REQUIRED TASK 1
In the abstract about The High School Song Book, what year was the book first published?
REQUIRED TASK 2
Which social contexts does the abstract about The High School Song Book name as ones heritage is connected to? List every one.

EXCERPTED PASSAGE
Time and Performance

This panel includes remote participation. Zoom link here.

Chaired by Nalan Azak

Anne Klara Bom (Zoom): Time and timeliness in framings of The High School Song Book

The High School Song Book is a piece of material cultural heritage with an overall purpose to “reflect the contemporary culture of community singing” in Denmark. Since the book was first published in 1894, it has been subject to several political, educational, and mediated framings and debates related to Danish identity, values and ideas. In research, its lyrics and the use of them have been approached as sources to Danish cultural history on how singing is used to remind the Danes of a common past, of common traits and values in the present, and to express common aspirations for the future. Both in research and in debates, The High School Song Book is frequently situated in temporal contexts, but it has not been examined how the abstract units past, present, and future are constructed, expressed, and negotiated in debates about the book and the ways it is framed and used for community singing. By use of concepts from critical time studies and science and technology studies, my aim with this paper is to examine how and with what effects different configurations of time have played vital roles in media debates about revisions of the songbook, and in political framings of the book and songs from it. On a theoretical level, the paper seeks to explore “the distinctive contributions that time itself might make to work on community” (Bastian 2014) within the field of critical heritage studies. It is argued that the fields’ current focus on the discursive and affective dimensions of heritage practices can benefit from in-depth analysis of how time works as an actant in the entangled processes where heritage is connected to social contexts such as class, race, nation, and gender (Smith 2021; Smith, Wetherell & Campbell 2018).

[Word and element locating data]
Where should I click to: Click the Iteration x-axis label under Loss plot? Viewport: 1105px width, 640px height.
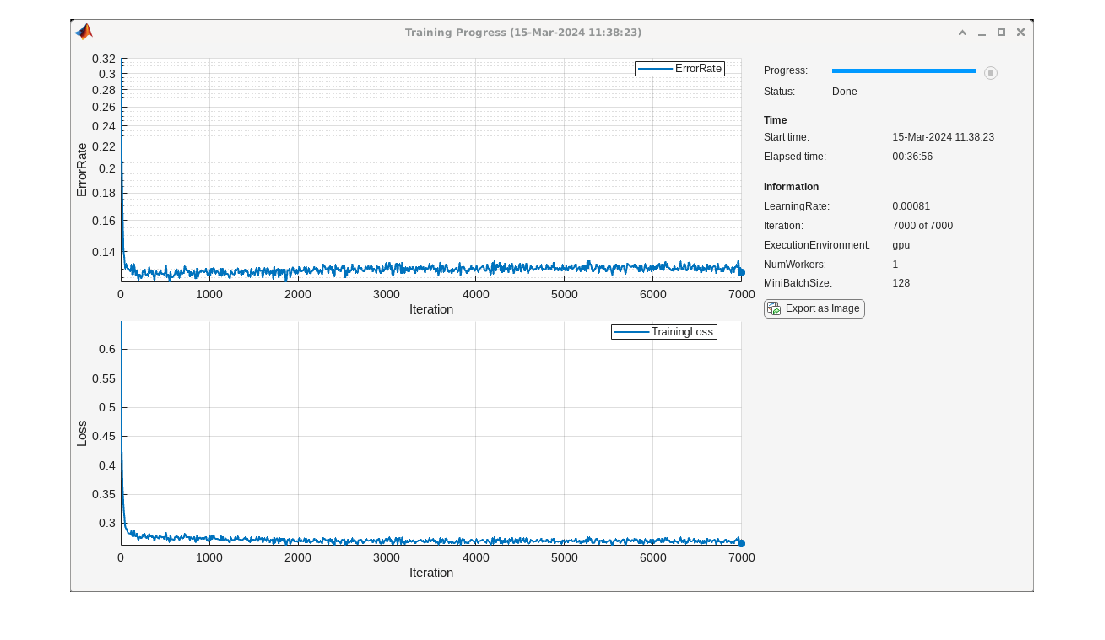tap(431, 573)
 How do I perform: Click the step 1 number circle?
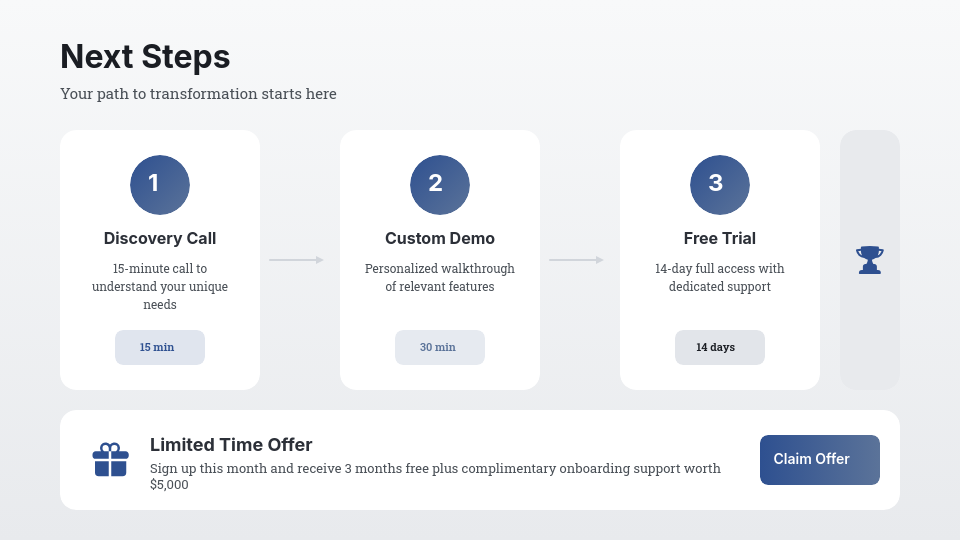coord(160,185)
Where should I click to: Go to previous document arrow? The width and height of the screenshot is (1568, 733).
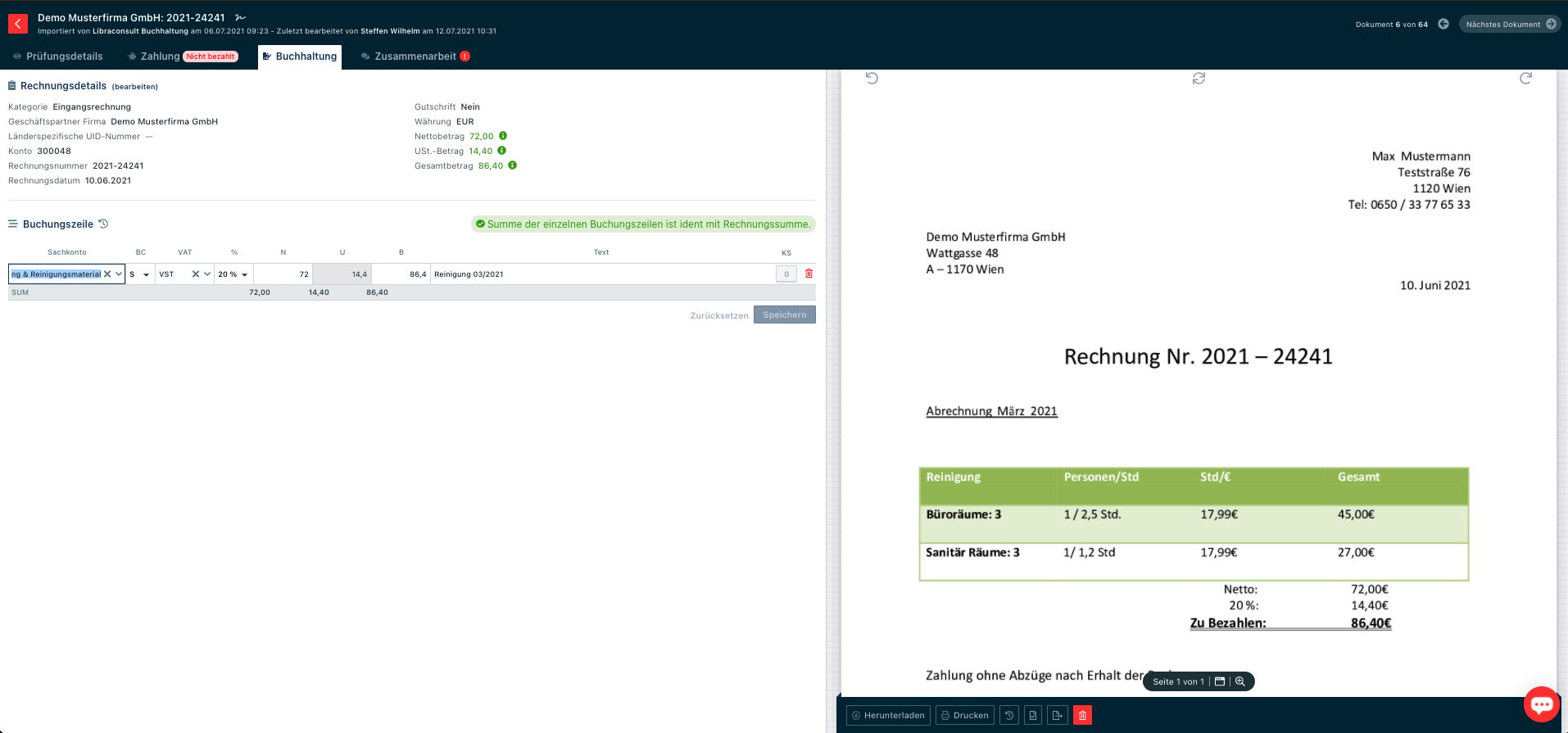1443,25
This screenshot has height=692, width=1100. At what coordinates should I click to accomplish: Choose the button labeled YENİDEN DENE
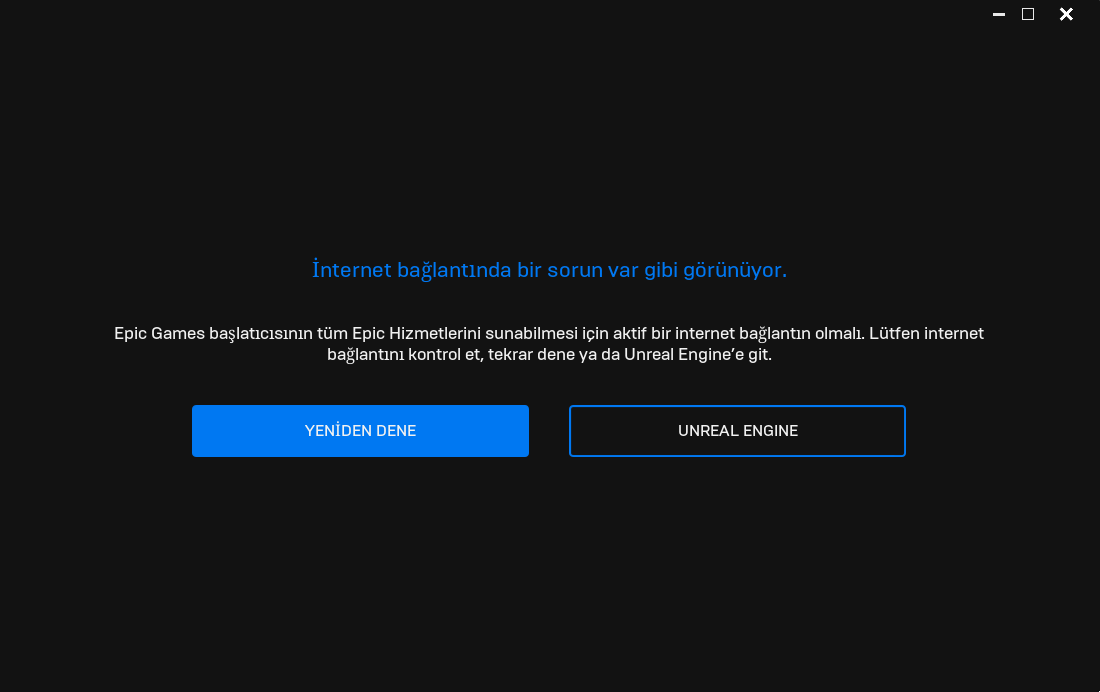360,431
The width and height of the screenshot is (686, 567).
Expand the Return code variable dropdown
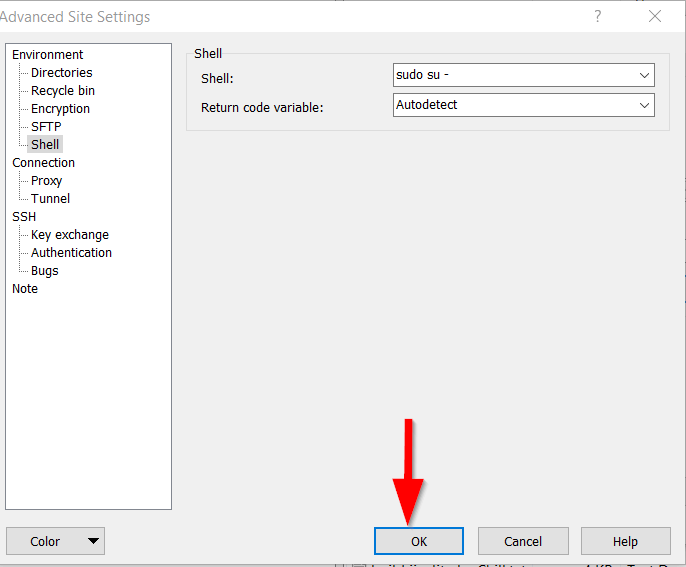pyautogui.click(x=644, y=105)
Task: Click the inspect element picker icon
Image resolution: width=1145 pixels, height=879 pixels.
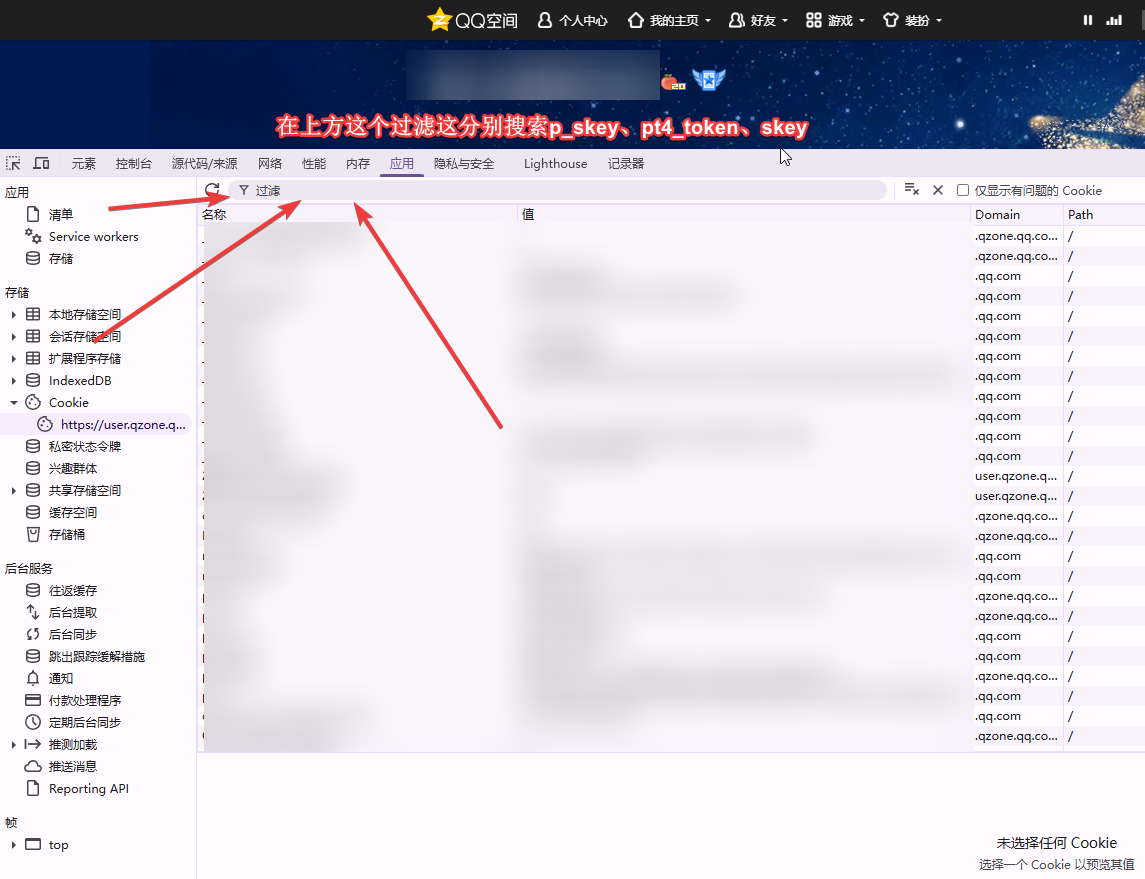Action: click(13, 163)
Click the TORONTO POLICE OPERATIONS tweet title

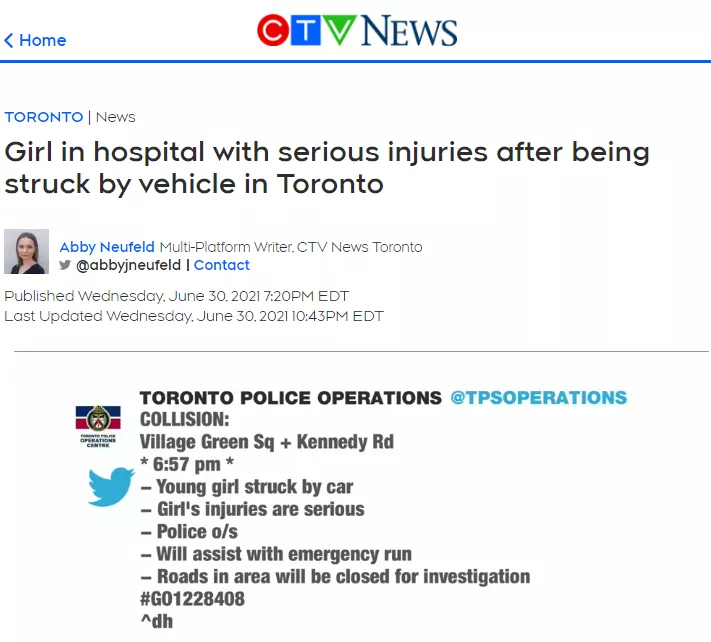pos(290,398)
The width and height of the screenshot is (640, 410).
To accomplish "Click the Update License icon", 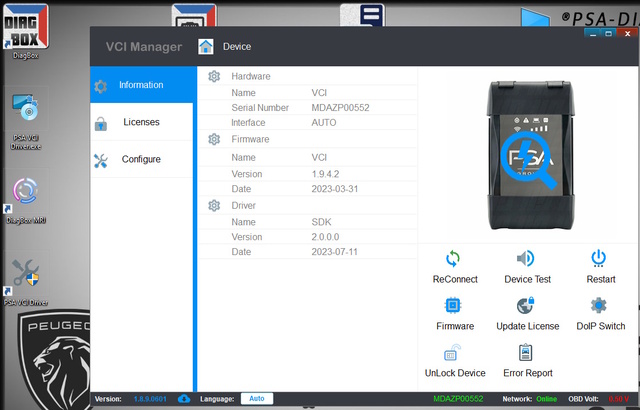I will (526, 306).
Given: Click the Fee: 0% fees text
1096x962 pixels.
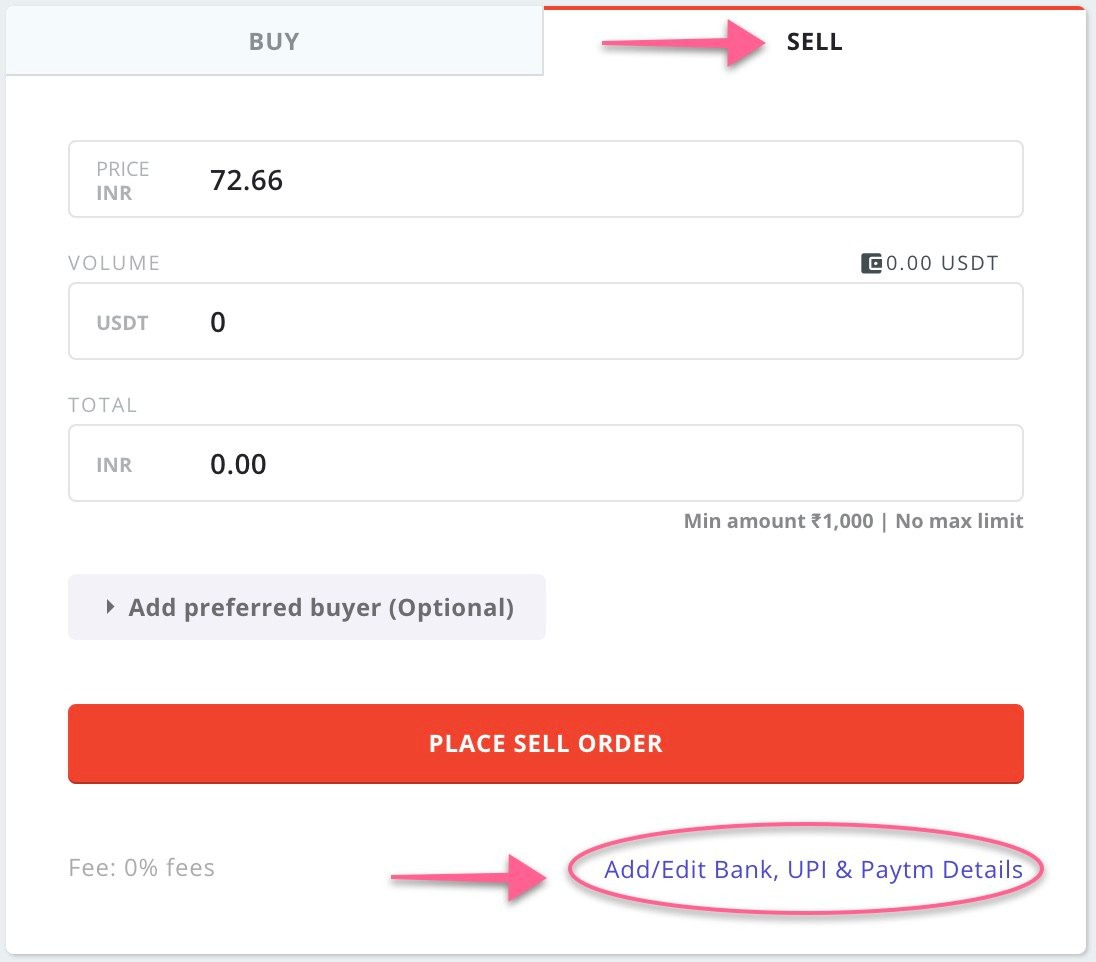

EXPECTED ANSWER 1
1894

EXPECTED ANSWER 2
Class, race, nation, and gender.